Pablo,
I have performed a secure erase with MiniTool Partition Wizard 12 on Windows 10, and also a second time on Linux with the following command to prepare the disk for encryption.
Code: Select all
sudo cryptsetup open --type plain -d /dev/urandom /dev/sdb secure_erase
sudo dd if=/dev/zero of=/dev/mapper/secure_erase count=1024 bs=1024 status=progress
sudo cryptsetup close secure_erase
I have never encrypted my USB HDD; therefore, I do not need to wipe any previous LUKS header with the command bellow.
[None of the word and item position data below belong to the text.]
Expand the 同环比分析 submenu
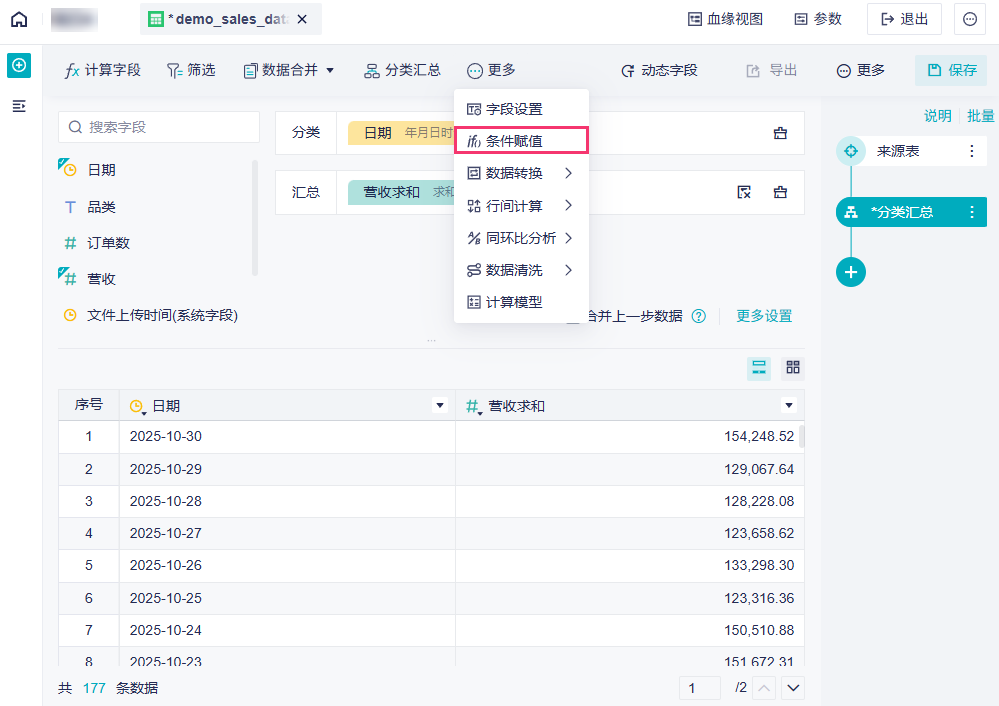999x706 pixels. click(x=521, y=238)
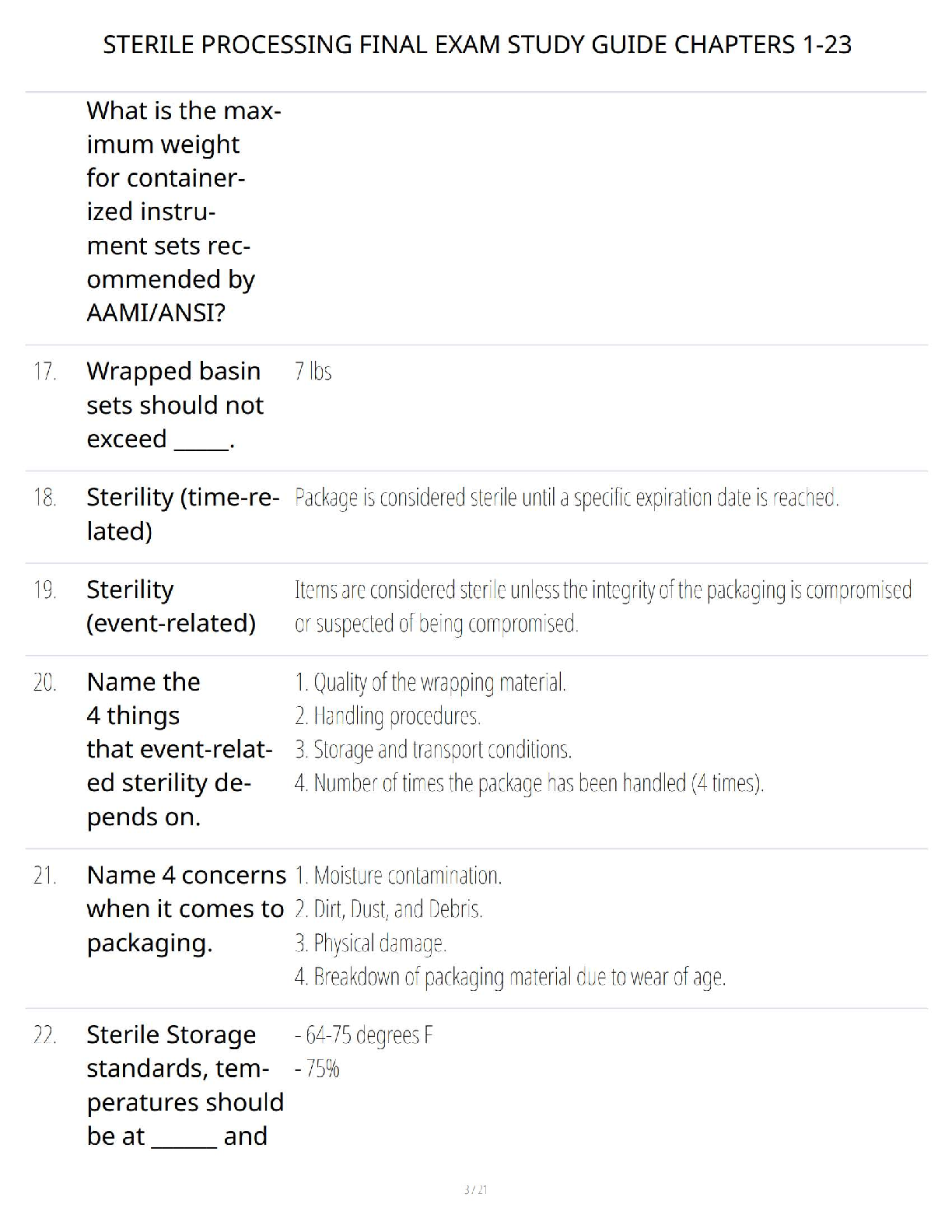
Task: Click the "Sterility (event-related)" term
Action: pos(171,606)
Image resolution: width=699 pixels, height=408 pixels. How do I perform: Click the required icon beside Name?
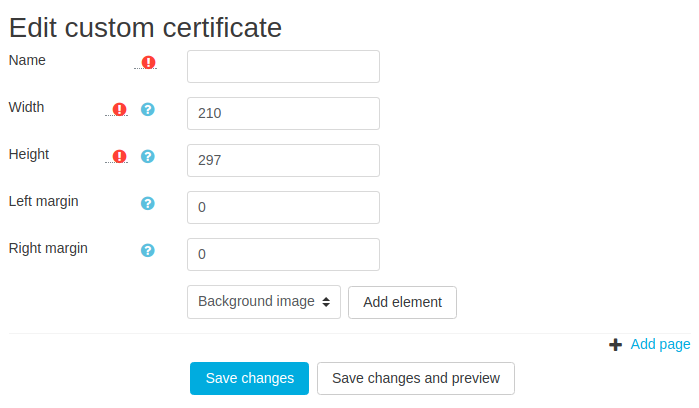click(x=148, y=62)
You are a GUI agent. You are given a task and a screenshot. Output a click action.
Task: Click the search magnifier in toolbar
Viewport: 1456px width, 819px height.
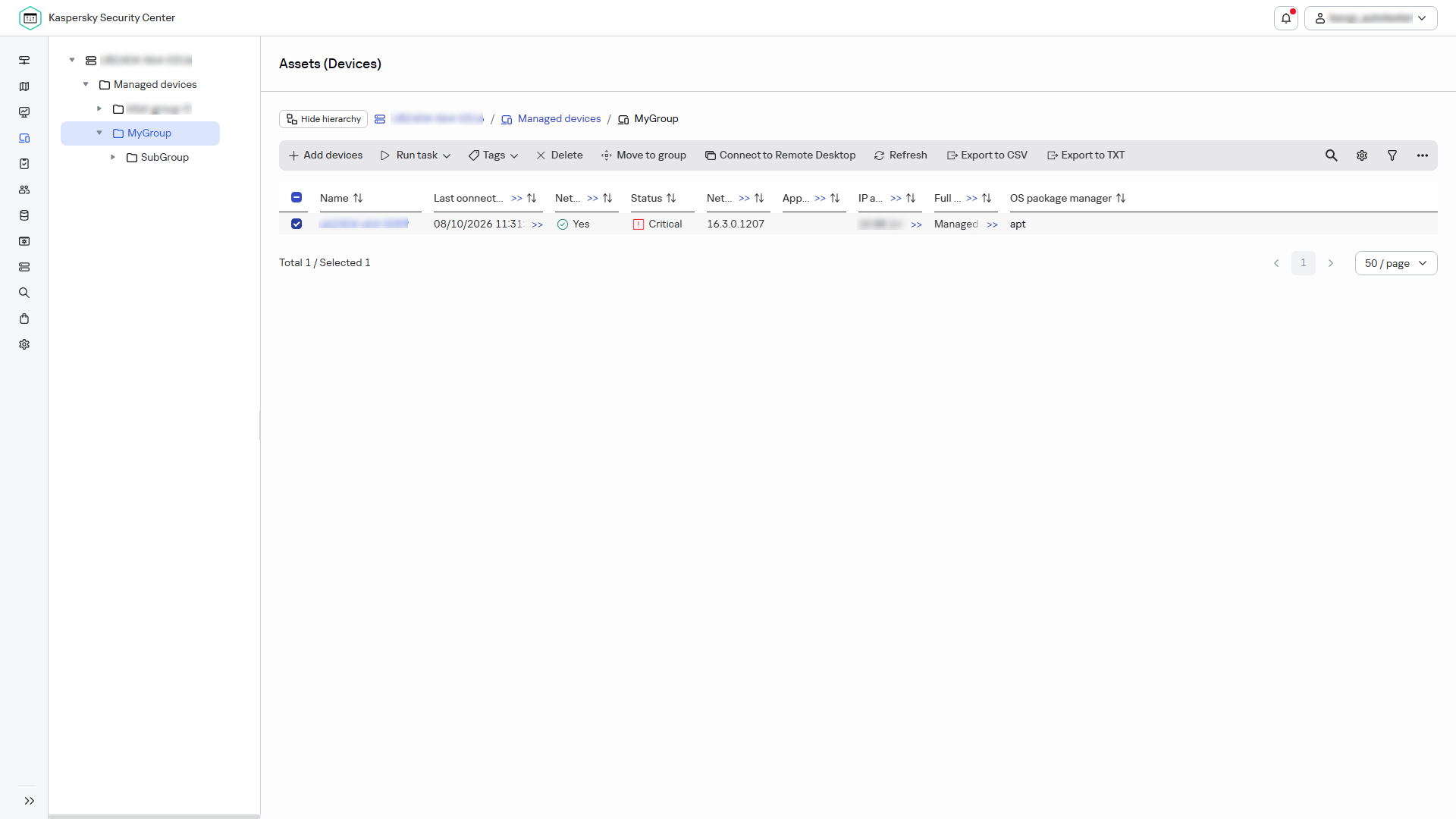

In case some are reading this and need to do this, the command to type is below, regardless of LUKS version (LUKS1 = 256 bit // LUKS2 = 512 bit)
Code: Select all
sudo dd if=/dev/urandom of=/dev/sdX1 count=40960 bs=512
This
git page from Styper could perhaps be ported to CentOS 8 ? For me the issue is that both the HDMI ports on the Pi4 are no longer working and I cannot see the TV output, there was two tiny chips underneath the board, HDMI area, that were accidentally removed because of tape...
I am ready to create the partitions to later use with LVM2 and LUKS2.
OR instead, do I type "
pvcreate /dev/sdb" and later encrypt the "
/boot" partition with LUKS1 only? i am confused on this part. If I do this, then creating the partitions at this stage is not necessary.
Code: Select all
sudo fdisk /dev/sdb
** Device does not contain a recognized partition table.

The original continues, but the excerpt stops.